Honesty

I get up in the morning, and the first thing I think is something like, “What am I going to do today?”  Simple enough – I live alone, so if the fire gets started, I’m the one to light it, right?

Thoughts”…..I’m poking  deeper  now.  Does the Universe put thoughts in my head first?  Or, do I start that ball rolling?  Chicken?  Egg?   I’m going to pick ME!  I’m thinking my day is literally up for grabs.  I hear the news on  TV- no staying power so far. While sitting at my computer,  my eyes make a cursory  turn of the room.  I’m perking –  two cups of coffee helps!  Well, now, I’m feeling happy, enthusiastic for my day – whether I’ve planned anything so far or not.  I’m a very early riser, and it’s still pitch dark outside.  So?  Nothin’ yet!

Let’s change format.  What do I want to do today?  Ah, now, this puts some ‘snap’ into it!

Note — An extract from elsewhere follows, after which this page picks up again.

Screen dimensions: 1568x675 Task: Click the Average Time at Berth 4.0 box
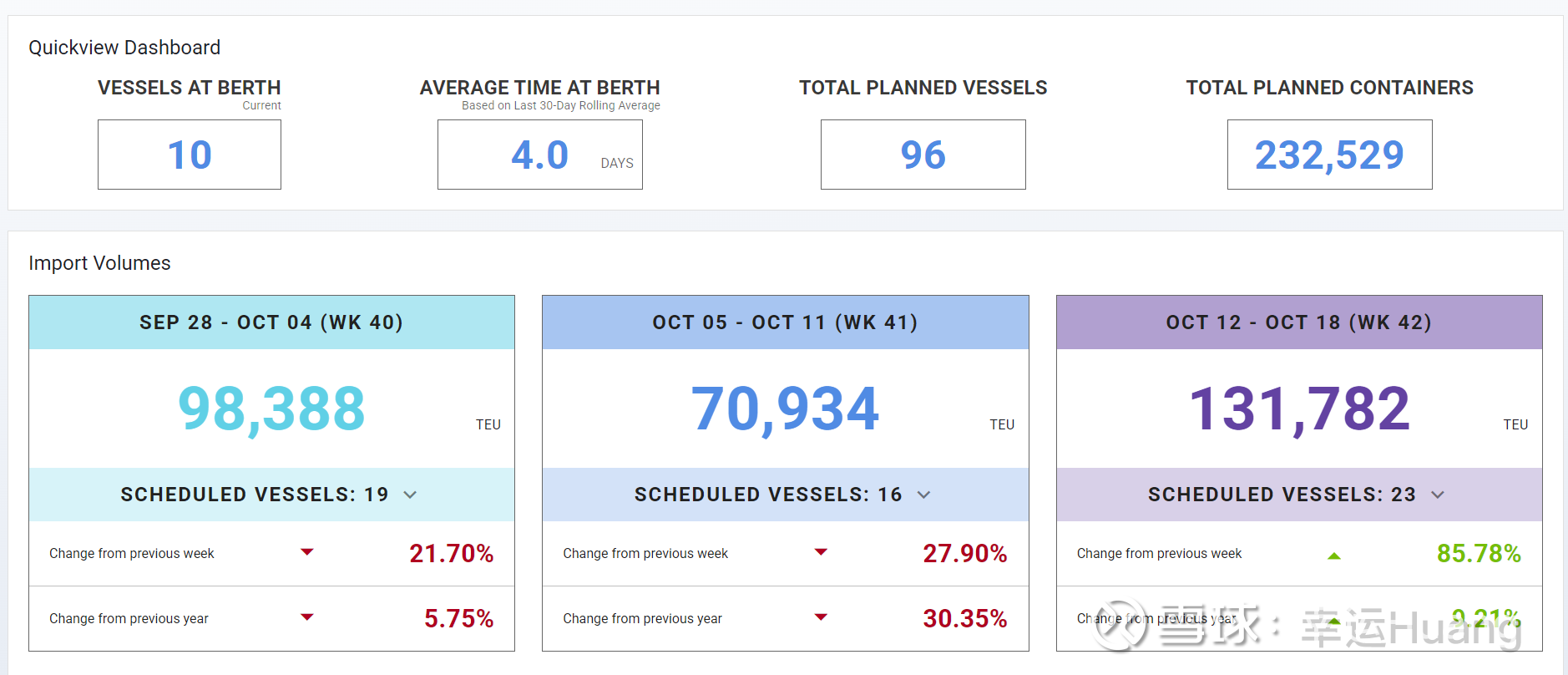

I wonder how children begin to learn how to motivate themselves? Parents spend a lot of time and money planning activities for them. Schools offer countless choices of sports to join.  After hours, parents fill  ‘spare’ time and weekends with movies, bowling, theme parks, shopping…and the list goes on.   Shuttling kids between activities must be exhausting…the more kids, the more exhaustive for everyone?     When does anyone get a break?

Back to me!  I have just given precious thought-power/energy to a subject that doesn’t affect me in the slightest way!   LOOKING OUTSIDE MYSELF….Apparently,  because I am not successful in planning my day thus far,  I have allowed my thoughts a life of their own!

Thought-power.  I just spent precious time and energy exerting  power of my mind and in so doing, I actually delayed structuring  my day!    How much time do I waste in senseless or wistful thoughts looking outside myself?   There are minimum 16 hours every day that I am privileged to spend using my creative brain toward constructive, joy-producing thoughts for myself or others around me.

Albeit a self-chiding lesson,   MY BRAIN HAS ALL IT CAN DO TO CONCENTRATE ON ME AND MY OWN BUSINESS OF LIVING AND BEING AND DOING THE BEST THAT I CAN FOR MYSELF AND OTHERS AROUND ME. 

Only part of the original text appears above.